Here is an easy-going paper that summarizes the ideas:
Feature Selection from Huge Feature Sets
And a more advanced one that could be useful: Unsupervised Feature Selection for the k-means Clustering Problem
EDIT:
When I think about it again, I initially had the question in mind "how do I select the k (a fixed number) best features (where k < d)," e.g., for computational efficiency or visualization purposes. Now, I think what you where asking is more like "What is the feature subset that performs best overall?" The silhouette index (similarity of points within a cluster) could be useful, but I really don't think you can really improve the performance via feature selection unless you have the ground truth labels.

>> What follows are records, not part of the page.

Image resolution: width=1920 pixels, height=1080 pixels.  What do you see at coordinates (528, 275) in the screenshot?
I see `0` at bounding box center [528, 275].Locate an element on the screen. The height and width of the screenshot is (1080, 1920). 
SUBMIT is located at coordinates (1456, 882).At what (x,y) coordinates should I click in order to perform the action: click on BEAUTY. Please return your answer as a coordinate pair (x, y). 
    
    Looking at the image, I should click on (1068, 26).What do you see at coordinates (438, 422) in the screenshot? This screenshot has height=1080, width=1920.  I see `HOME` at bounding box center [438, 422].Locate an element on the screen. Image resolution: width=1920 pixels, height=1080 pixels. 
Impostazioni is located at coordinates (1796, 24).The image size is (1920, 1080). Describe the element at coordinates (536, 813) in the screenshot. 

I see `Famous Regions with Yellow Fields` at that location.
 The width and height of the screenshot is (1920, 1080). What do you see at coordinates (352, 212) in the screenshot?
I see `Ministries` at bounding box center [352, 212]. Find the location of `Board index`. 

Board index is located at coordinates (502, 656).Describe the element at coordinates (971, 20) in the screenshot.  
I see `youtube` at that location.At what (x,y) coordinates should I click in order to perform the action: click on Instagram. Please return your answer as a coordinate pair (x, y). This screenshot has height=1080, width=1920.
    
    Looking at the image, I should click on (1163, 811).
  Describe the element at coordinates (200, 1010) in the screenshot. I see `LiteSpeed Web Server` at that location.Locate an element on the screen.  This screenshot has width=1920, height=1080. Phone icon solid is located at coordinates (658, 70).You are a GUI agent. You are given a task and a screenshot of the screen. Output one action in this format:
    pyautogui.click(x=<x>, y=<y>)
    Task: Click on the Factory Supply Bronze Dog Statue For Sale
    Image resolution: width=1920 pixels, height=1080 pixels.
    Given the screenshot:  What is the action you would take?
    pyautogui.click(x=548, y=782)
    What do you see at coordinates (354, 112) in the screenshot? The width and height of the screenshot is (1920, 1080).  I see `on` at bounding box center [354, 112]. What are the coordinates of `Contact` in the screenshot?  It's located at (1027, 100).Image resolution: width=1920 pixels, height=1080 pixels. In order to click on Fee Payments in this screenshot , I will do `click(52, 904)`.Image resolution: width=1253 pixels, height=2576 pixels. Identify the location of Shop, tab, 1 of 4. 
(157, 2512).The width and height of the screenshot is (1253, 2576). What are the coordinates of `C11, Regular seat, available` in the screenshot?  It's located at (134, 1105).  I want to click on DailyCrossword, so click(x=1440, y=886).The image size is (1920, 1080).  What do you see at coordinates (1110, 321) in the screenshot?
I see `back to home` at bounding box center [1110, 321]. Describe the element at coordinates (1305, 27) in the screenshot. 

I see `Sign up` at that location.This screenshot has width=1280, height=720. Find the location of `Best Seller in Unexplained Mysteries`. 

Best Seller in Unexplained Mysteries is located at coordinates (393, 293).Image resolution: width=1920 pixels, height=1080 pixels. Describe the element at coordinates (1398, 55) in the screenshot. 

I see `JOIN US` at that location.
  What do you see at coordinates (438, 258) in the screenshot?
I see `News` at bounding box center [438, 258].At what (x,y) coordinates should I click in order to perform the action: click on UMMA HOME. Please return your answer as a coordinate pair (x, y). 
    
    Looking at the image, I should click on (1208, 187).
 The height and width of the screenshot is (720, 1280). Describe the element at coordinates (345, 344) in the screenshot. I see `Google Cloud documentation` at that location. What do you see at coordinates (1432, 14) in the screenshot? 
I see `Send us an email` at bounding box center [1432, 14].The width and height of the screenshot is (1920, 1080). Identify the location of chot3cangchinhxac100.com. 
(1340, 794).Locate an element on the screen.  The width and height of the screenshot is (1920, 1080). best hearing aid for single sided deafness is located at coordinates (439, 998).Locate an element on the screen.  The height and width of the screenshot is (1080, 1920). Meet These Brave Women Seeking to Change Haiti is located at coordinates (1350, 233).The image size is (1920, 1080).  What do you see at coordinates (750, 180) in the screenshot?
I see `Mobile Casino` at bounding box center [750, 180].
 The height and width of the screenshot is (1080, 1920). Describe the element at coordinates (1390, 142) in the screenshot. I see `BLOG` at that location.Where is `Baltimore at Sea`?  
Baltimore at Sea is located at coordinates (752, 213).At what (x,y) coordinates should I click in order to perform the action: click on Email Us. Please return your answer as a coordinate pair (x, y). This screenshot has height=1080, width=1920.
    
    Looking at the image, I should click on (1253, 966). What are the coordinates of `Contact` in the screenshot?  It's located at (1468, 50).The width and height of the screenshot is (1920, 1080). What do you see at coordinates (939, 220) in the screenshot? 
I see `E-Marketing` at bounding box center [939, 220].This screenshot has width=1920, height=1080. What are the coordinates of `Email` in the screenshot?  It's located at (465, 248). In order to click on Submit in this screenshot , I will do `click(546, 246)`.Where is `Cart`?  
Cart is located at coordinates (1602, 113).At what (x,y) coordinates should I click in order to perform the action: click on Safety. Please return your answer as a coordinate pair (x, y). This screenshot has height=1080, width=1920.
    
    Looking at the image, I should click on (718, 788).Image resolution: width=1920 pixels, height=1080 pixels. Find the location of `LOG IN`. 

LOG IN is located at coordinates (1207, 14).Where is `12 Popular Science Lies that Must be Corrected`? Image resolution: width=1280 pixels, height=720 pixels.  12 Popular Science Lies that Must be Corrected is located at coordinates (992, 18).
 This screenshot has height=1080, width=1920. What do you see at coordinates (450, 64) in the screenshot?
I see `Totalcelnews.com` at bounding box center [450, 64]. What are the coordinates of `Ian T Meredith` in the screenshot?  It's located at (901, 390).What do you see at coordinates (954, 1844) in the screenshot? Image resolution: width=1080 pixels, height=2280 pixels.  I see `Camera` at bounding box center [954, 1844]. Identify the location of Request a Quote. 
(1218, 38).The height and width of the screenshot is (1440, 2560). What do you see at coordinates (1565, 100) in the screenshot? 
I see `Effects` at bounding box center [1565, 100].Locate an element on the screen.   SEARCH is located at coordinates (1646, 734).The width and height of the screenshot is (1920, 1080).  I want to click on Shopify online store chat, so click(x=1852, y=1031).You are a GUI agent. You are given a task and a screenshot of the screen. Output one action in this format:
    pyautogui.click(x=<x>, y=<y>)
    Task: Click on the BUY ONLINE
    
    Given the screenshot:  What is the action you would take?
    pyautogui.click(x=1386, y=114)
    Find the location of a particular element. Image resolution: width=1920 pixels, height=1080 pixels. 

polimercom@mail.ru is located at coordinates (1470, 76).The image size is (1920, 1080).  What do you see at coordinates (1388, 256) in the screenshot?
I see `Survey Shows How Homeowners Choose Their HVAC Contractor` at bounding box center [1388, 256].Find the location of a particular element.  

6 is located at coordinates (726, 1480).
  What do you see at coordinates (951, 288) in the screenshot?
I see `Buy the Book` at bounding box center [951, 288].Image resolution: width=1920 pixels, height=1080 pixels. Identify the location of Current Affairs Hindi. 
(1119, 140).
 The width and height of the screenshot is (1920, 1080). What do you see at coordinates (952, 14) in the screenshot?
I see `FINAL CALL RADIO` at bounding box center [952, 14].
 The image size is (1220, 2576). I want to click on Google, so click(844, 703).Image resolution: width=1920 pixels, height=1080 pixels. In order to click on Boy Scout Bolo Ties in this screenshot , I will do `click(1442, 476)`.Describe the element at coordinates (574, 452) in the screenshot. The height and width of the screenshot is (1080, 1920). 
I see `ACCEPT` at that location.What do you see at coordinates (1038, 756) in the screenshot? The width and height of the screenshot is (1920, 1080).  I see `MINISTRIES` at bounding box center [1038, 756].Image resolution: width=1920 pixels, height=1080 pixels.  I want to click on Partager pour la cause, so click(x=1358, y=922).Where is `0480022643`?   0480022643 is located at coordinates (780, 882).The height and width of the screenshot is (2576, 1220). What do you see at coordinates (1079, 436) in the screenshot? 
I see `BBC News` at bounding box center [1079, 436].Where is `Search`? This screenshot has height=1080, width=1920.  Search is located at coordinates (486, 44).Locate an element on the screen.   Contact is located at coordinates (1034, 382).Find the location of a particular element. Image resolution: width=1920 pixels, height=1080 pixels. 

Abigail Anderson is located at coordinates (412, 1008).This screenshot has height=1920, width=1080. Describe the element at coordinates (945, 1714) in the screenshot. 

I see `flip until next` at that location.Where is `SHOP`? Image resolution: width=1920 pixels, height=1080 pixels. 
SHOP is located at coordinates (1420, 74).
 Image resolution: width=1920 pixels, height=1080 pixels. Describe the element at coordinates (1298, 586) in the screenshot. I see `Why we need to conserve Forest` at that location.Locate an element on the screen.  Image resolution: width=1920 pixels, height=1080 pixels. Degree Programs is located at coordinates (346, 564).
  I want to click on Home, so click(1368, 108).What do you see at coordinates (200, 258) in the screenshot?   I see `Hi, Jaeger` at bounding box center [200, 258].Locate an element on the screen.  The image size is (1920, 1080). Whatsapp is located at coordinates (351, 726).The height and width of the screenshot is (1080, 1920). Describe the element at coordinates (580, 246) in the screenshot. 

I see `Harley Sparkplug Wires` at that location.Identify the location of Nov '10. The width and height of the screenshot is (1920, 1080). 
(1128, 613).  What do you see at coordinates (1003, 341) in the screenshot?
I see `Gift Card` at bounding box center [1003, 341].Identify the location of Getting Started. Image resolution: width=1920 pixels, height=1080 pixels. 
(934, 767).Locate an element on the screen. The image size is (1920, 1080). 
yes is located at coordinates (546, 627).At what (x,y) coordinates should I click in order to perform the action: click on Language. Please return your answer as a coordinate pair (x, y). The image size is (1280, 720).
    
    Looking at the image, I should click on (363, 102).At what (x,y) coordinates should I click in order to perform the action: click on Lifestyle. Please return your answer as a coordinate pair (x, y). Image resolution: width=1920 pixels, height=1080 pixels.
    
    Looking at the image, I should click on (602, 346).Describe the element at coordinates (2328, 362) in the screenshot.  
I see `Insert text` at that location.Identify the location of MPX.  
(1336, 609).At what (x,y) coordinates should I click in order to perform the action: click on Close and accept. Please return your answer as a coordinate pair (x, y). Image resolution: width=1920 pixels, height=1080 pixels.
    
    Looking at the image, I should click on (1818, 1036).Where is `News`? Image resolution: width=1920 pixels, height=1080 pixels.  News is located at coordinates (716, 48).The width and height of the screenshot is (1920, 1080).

I have to admit that I have more experience with supervised rather than unsupervised methods. Thus, I typically prefer regularization over feature selection/dimensionality reduction when it comes to tackling the "curse of dimensionality." I use dimensionality reduction frequently for data compression though.

results of two feature selection algo do not match

I am working on two feature selection algorithms for a real world problem where the sample size is 30 and feature size is 80. The first algorithm is wrapper forward feature selection using SVM classifier, the second is filter feature selection algorithm using Pearson product-moment correlation coefficient and Spearman's rank correlation coefficient. It turns out that the selected features by these two algorithms are not overlap at all. Is it reasonable? Does it mean I made mistakes in my implementation? Thank you.
FYI, I am using Libsvm + matlab.
It can definitely happen as both strategies do not have the same expression power.
Trust the wrapper if you want the best feature subset for prediction, trust the correlation if you want all features that are linked to the output/predicted variable. Those subsets can be quite different, especially if you have many redundant features.
Using top correlated features is a strategy which assumes that the relationships between the features and the output/predicted variable are linear, (or at least monotonous in case of Spearman's rank correlation), and that features are statistically independent one from another, and do not 'interact' with one another. Those assumptions are most often violated in real world problems.
Correlations, or other 'filters' such as mutual information, are better used either to filter out features, to decide which features not to consider, rather than to decide which features to consider. Filters are necessary when the initial feature count is very large (hundreds, thousands) to reduce the workload for a subsequent wrapper algorithm.
Depending on the distribution of the data you can either use spearman or pearson.The latter is used for normal distribution while former for non-normal.Find the distribution and use appropriate one.